Comparable restaurant sales growth of 1.1% and traffic of -0.9% outperformed the casual dining industry.
Net income was $91.1 million, a 72.9% increase over prior year second quarter net income of $52.7 million.
GAAP diluted earnings per share were $3.79, including a $1.63 per share benefit resulting from the recent Tax Cuts and Jobs Act of 2017 (the "Tax Act"), compared to $2.19 in the prior year second quarter. Of this $1.63 per share tax benefit, $1.06 resulted from a one-time non-cash revaluation of the Company's net deferred tax liability.

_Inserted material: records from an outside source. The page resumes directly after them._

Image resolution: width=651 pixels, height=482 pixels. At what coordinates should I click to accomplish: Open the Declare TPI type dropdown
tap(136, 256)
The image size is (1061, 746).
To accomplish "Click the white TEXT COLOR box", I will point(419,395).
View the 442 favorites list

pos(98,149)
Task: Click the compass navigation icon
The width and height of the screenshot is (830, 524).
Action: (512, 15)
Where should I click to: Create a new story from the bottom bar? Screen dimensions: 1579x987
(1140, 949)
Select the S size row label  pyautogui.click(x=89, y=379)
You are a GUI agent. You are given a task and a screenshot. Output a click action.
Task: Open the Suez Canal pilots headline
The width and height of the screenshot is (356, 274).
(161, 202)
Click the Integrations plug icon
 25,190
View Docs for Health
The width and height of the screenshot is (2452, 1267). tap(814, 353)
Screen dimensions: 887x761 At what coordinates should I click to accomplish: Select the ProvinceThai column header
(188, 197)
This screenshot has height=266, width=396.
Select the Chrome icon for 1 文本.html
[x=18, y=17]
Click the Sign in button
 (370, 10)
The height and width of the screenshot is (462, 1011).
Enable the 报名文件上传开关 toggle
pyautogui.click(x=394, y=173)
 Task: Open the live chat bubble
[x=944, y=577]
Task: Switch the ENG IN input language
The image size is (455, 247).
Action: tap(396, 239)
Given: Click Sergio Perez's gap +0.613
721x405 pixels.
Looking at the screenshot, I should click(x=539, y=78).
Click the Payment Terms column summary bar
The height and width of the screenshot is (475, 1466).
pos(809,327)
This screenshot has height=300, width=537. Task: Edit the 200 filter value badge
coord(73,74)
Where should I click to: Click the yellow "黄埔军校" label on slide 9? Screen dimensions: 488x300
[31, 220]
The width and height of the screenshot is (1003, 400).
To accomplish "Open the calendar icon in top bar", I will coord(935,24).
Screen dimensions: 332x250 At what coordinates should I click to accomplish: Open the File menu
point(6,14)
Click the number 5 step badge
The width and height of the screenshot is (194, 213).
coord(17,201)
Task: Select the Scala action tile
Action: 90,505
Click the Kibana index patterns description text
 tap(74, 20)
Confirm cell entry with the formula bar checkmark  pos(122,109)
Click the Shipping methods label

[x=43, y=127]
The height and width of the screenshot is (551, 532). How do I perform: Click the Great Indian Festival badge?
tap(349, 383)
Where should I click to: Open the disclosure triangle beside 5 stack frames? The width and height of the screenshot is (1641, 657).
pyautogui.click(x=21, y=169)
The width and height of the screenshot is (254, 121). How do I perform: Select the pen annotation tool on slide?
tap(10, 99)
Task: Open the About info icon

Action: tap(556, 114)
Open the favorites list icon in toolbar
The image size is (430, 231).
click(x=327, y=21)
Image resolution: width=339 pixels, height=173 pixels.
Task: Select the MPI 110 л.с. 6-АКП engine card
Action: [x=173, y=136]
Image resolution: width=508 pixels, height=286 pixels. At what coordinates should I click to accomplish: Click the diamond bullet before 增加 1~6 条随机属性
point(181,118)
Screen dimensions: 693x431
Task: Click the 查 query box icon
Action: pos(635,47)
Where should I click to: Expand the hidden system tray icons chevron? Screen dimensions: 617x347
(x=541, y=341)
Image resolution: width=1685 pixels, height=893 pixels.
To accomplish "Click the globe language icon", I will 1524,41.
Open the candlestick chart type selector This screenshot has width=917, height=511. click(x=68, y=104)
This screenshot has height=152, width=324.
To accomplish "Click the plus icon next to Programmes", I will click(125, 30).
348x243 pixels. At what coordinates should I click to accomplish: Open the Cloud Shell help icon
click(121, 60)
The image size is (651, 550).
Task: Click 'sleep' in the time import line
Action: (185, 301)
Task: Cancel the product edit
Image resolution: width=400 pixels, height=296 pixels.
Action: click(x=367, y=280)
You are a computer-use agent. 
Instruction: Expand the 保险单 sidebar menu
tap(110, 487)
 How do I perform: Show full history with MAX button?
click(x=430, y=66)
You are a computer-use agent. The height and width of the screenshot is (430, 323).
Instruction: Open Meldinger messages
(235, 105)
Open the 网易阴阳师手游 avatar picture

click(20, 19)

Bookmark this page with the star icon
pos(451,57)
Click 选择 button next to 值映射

Adjusted diluted earnings per share were $2.73 when excluding the non-cash revaluation of the Company's net deferred tax liability. (See non-GAAP reconciliation below.) Commenting on the second quarter, Cracker Barrel President and Chief Executive Officer Sandra B. Cochran said, "I am pleased that we delivered positive comparable store sales in both restaurant and retail, improved upon our first quarter sales results, and outperformed the casual dining industry. Our second quarter operating income margin was pressured by several factors such as expenses related to our initiatives and increased commodity inflation. Our teams continue to make meaningful progress on key business initiatives as we set the foundation for future growth." Second Quarter Fiscal 2018 Results Revenue The Company reported total revenue of $787.8 million for the second quarter of fiscal 2018, representing an increase of 2.0% over the second quarter of the prior year. Cracker Barrel comparable store restaurant sales increased 1.1%, including a 2.0% increase in average check partially offset by a 0.9% decrease in comparable store restaurant traffic. The average menu price increase for the quarter was approximately 2.3%. Comparable store retail sales increased 0.5% from the prior year quarter. Cracker Barrel comparable store restaurant traffic, average check and comparable store restaurant sales and retail sales for the fiscal months of November, December and January and the second quarter were as follows:
Operating Income
Operating income in the second quarter was $76.7 million, or 9.7% of total revenue, a decrease from the prior year quarter result of $82.7 million, or 10.7% of total revenue. As a percentage of total revenue, increases in other store operating expenses, cost of goods sold, and general and administrative expenses were partially offset by reductions in labor and related expenses.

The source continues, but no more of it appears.